In several journals, articles, blogs and all throughout the internet there is one common theme echoed: “Serial GC is not meant for any serious applications. It should be used only for prototype application. It’s only meant for desktop application or applications that have few hundred MBs of heap size. It shouldn’t be used in production.” To question this status quo theme, we conducted the below study on a major travel web services application in North America (Kindly apologizes, I can’t disclose their name).

We believe these sort of study would yield more meaningful results when they are conducted in real production traffic. Thus we configured 2 servers, one with G1 GC setting and other with Serial GC Setting in the production environment. We picked G1 GC as it’s the latest GC collector and default GC collector since Java 9. Remaining all other servers in production environment runs were running with its old GC setting (which is of no interest to this article). Load Balancer was equally distributing the traffic across all the servers. We let the servers run for a 24 hour period on a working day. So that servers can experience both high tide traffic volume and low tide traffic volume. This application runs on RedHat Linux 5.x, Java 7, Tomcat 7 and services SOAP requests. It uses popular frameworks such as Axis2, Spring, Apache Commons.

GC Settings

Below are the two GC Settings that were instituted:

  1. G1 GC

-Xms6144m -Xmx6144m -XX:MaxPermSize=512m -XX:PermSize=300m -XX:+UseG1GC -XX:MaxGCPauseMillis=500

  1. Serial GC

-Xms6144m -Xmx6144m -XX:MaxPermSize=512m -XX:PermSize=300m -XX:NewSize=4608m -XX:MaxNewSize=4608m -XX:-UseSerialGC

Tools

Following tools were used for this study:

1. CPU & memory utilization metric captured from the APM tool – New Relic

2. Throughput & Latency metric was captured from universal garbage collection analysis tool http://gceasy.io/.

Tuning Serial GC

As it is recommended that G1 GC will dynamically adjust the generational space, we didn’t specify any young/old generational size.

On the other hand in Serial GC setting, we have configured the Young Generation size to be 4 GB, which is 2/3rd of the overall heap.

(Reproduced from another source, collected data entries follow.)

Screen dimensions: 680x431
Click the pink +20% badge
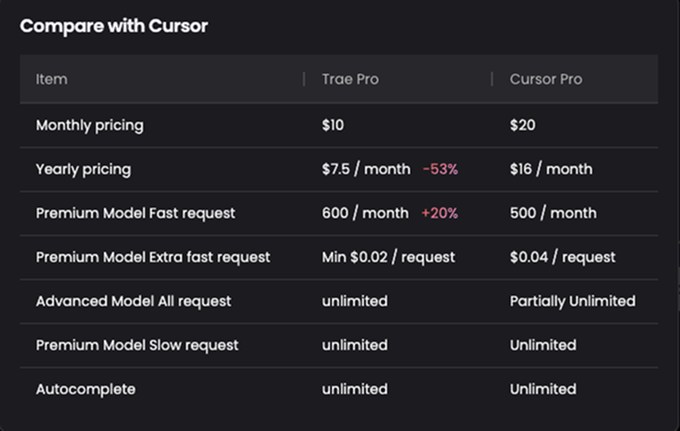coord(440,213)
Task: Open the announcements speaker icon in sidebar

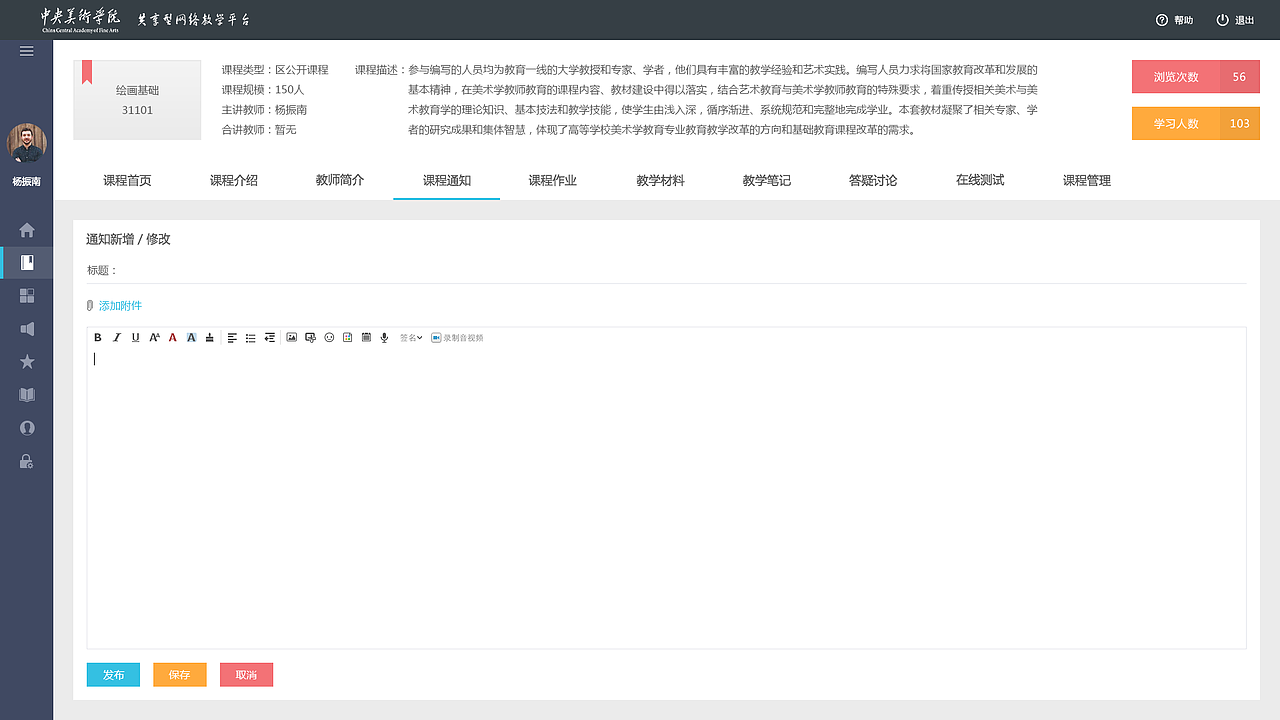Action: pyautogui.click(x=26, y=328)
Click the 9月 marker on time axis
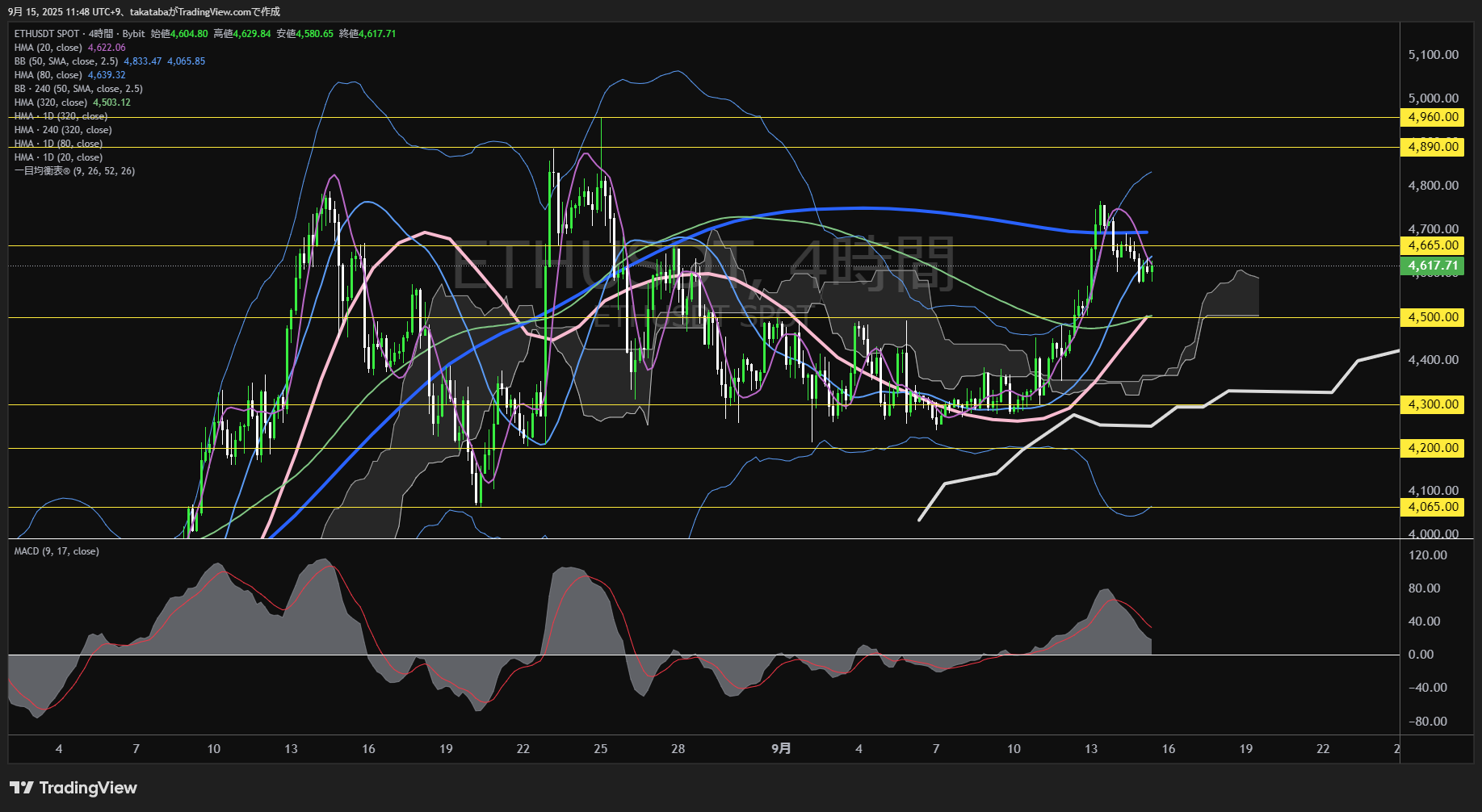 click(x=781, y=749)
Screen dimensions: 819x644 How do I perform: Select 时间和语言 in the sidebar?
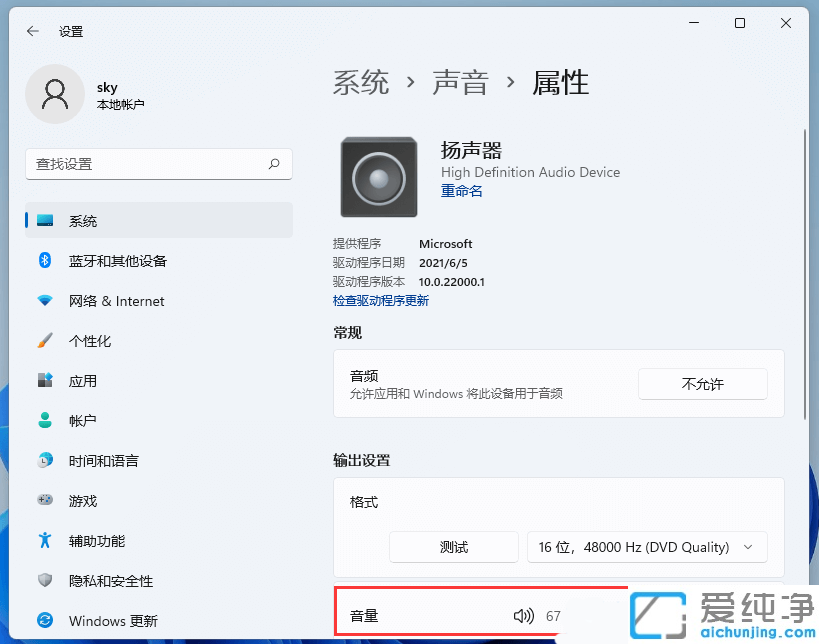click(104, 461)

We intentionally declared such high young generational size, because we know for this application, significant of the objects are short-lived. As it’s Webservice application, when a SOAP request enters the application lot of objects are created, once the request is serviced and the response is sent back, all those objects dies down. There are very limited long-lived objects. Thus we intentionally tuned young generation size to be larger than old generation size.

Key Performance Indicators

Below table summarizes KPI metrics of this study:

Avg CPU UtilizationThroughputLatencyGC Report
G1 GC25.1%97.622%3 secs 110 msG1 GC Report
Serial GC23.3%98.273%2 secs 640 msSerial GC Report

There are several interesting observations in this study:

1. CPU Spike in G1 GC

You can notice that CPU consumption was slightly higher in G1 GC settings (25.1%) than Serial GC settings (23.3%). Leaving that fact aside, we ran into an issue during server startup time. There were significant CPU spikes in G1 GC settings during server startup time. It caused load balancer to evict the G1 GC enabled server from its pool. Thus only after few minutes of server startup time when CPU utilization settled down, we could add back the G1 GC server to the load balancer.

2. Comparable Throughput:

Throughput in G1 GC is 97.62%, whereas serial GC is 98.27%. Throughput is marginally better in Serial GC.

3. Better Latency in Serial GC:

To everyone’s surprise, max GC pause time (i.e. latency) of Serial GC is better than G1 GC 🙂. Serial GC’s maximum pause time is 2 secs 640 ms, whereas G1 GC’s maximum pause time is 3 sec 110 ms. This is despite the fact that G1 GC’s max pause time is configured to 500 ms.

Conclusion

This study makes us question the validity of the status quo statement: “Serial GC is not for serious applications”. This study also reveals that tuning Serial GC with ‘human intelligence’ would be able to provide better or comparable results with ‘machine intelligence’ tuned G1 Garbage collector algorithm. Please share your comments/criticism/feedback on this study, looking forward to a healthy conversation.

Note: This article is in no way meant to offend G1 GC algorithm and its fans. In fact, I am a big fan of G1 GC because of it’s auto-tuning capabilities + capability to set max pause time option. These features are a boon to the development community. Of course, it’s needless to say that properly tuned G1 GC setting might be able to deliver better results than the default/out of the box G1 GC setting that’s used in this study.